◆ **Recorded data**
▬▬▬▬▬▬

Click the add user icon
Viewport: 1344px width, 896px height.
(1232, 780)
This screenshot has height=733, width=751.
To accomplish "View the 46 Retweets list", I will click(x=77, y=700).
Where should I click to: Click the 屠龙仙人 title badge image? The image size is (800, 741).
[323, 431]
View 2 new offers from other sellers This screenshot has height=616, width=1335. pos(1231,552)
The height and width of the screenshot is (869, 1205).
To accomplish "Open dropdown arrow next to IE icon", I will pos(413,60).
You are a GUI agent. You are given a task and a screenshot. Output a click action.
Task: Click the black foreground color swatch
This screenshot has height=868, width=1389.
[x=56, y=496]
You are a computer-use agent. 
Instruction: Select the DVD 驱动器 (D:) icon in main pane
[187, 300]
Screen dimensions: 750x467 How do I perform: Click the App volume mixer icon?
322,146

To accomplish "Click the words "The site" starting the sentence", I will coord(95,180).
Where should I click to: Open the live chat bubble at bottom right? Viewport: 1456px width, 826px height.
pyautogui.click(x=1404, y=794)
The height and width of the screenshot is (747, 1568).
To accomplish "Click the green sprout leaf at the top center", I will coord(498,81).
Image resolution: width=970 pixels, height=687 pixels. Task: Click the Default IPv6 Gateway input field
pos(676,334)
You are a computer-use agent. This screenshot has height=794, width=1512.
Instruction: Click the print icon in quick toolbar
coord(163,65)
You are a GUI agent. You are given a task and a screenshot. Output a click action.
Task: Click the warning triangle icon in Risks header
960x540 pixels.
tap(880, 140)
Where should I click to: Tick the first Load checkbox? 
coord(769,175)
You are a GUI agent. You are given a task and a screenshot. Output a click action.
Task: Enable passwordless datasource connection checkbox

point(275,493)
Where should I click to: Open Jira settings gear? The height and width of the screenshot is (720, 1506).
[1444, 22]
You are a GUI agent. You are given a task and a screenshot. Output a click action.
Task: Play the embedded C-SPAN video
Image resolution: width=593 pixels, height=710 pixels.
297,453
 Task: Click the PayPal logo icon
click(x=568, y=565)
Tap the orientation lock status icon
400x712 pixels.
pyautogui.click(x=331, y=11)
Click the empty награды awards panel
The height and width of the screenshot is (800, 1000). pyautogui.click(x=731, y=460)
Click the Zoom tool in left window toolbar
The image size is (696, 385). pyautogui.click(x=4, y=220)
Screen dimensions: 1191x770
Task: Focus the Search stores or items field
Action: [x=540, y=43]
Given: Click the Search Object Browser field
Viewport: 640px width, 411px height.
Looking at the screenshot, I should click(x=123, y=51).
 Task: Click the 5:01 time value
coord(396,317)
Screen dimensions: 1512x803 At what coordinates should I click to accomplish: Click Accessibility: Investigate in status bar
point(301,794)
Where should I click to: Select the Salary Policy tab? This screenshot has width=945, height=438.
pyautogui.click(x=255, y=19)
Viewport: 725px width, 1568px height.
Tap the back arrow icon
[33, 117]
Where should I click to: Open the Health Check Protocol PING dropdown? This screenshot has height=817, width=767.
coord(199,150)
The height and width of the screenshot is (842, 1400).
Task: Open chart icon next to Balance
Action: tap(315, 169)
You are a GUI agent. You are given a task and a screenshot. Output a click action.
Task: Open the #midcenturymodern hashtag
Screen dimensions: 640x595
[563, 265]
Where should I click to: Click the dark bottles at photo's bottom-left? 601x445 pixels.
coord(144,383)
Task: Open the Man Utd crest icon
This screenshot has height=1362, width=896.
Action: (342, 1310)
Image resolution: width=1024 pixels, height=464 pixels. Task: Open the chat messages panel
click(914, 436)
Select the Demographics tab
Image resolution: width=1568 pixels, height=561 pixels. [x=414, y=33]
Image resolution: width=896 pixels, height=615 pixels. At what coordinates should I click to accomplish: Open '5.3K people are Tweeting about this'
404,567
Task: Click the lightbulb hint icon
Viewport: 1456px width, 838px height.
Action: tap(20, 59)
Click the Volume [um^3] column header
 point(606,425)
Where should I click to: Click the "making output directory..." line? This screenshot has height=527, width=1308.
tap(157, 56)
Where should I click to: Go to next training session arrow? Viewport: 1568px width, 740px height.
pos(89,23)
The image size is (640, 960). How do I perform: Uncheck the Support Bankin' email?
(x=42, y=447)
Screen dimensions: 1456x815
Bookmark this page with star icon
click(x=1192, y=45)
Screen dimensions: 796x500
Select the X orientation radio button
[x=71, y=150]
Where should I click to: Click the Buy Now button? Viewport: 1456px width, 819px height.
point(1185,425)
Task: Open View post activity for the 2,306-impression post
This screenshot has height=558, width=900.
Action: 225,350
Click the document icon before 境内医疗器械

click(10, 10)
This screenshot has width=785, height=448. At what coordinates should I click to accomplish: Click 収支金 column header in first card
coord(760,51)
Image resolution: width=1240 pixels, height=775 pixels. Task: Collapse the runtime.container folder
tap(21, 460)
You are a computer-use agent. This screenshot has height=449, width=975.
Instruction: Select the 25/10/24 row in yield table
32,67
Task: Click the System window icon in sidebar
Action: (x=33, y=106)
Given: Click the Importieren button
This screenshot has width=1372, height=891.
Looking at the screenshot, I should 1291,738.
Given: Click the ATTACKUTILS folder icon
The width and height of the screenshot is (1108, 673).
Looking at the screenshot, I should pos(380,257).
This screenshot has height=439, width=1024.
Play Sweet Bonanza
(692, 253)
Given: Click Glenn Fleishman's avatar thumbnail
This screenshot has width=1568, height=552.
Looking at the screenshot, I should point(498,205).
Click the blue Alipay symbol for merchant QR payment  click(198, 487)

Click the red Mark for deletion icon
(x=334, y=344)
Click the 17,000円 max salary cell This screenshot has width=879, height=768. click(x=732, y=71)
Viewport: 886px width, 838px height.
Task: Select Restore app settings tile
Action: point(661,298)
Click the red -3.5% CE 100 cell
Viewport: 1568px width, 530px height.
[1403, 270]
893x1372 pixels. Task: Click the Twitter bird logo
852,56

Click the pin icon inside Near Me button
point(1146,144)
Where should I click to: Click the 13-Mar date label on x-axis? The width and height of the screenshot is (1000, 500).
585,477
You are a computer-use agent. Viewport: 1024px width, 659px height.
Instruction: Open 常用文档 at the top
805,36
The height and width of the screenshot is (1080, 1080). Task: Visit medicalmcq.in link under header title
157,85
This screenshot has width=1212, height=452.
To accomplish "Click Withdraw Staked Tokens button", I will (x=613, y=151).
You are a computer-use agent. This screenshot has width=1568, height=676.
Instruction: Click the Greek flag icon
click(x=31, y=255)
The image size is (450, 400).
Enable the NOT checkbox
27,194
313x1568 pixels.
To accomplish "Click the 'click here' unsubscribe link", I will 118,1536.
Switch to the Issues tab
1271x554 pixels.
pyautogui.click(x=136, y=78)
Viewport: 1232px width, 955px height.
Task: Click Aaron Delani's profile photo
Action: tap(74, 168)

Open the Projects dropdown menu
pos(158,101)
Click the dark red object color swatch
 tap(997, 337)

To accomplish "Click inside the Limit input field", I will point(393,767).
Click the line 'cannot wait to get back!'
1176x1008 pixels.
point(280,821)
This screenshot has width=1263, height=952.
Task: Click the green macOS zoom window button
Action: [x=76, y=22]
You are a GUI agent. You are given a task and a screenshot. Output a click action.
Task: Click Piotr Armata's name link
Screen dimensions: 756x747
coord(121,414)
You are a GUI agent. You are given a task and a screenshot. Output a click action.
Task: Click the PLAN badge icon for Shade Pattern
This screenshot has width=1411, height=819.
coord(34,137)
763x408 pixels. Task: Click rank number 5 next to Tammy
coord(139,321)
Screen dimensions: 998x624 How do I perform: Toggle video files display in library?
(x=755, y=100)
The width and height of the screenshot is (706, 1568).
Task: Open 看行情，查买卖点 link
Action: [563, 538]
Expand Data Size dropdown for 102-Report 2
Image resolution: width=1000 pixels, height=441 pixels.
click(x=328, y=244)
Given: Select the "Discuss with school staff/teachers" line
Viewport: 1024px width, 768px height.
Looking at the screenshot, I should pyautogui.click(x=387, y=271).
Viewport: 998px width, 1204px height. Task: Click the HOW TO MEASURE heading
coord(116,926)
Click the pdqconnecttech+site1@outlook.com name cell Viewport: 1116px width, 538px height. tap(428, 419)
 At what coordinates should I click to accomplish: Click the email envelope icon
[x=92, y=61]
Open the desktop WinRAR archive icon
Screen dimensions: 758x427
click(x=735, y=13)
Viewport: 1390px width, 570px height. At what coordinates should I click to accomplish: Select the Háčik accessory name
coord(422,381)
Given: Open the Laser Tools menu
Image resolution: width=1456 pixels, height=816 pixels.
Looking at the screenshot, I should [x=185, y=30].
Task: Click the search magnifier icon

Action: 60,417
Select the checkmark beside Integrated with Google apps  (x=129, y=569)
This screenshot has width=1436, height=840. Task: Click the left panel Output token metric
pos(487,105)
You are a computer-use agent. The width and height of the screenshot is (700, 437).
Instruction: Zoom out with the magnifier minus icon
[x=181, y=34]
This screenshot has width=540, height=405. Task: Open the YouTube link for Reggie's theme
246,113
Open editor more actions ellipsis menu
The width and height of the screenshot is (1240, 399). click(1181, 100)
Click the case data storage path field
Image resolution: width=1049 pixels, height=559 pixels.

▬▬▬▬▬▬

Across the entries above, find the lines with the string "computer" and copy them.

You are a computer-use agent. 
You are a computer-use agent. This screenshot has height=794, width=1512.
You are a computer-use agent. This screenshot has height=449, width=975.
You are a computer-use agent. Viewport: 1024px width, 659px height.
You are a computer-use agent. This screenshot has width=1568, height=676.
You are a computer-use agent. The width and height of the screenshot is (700, 437).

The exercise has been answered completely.